> **EXERCISE OBJECTIVE**
Type out the entries again, keeping every word unchanged.

> **RECORDS SUPPLIED**
--- --- ---

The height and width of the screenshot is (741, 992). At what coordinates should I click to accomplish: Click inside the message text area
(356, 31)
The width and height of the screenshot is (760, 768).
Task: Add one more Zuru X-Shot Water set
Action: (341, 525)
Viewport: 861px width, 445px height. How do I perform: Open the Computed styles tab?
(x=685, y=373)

--- --- ---

> **WRITTEN SOLUTION**
The height and width of the screenshot is (741, 992). At what coordinates should I click to accomplish: Click inside the message text area
(356, 31)
The width and height of the screenshot is (760, 768).
Task: Add one more Zuru X-Shot Water set
Action: (341, 525)
Viewport: 861px width, 445px height. How do I perform: Open the Computed styles tab?
(x=685, y=373)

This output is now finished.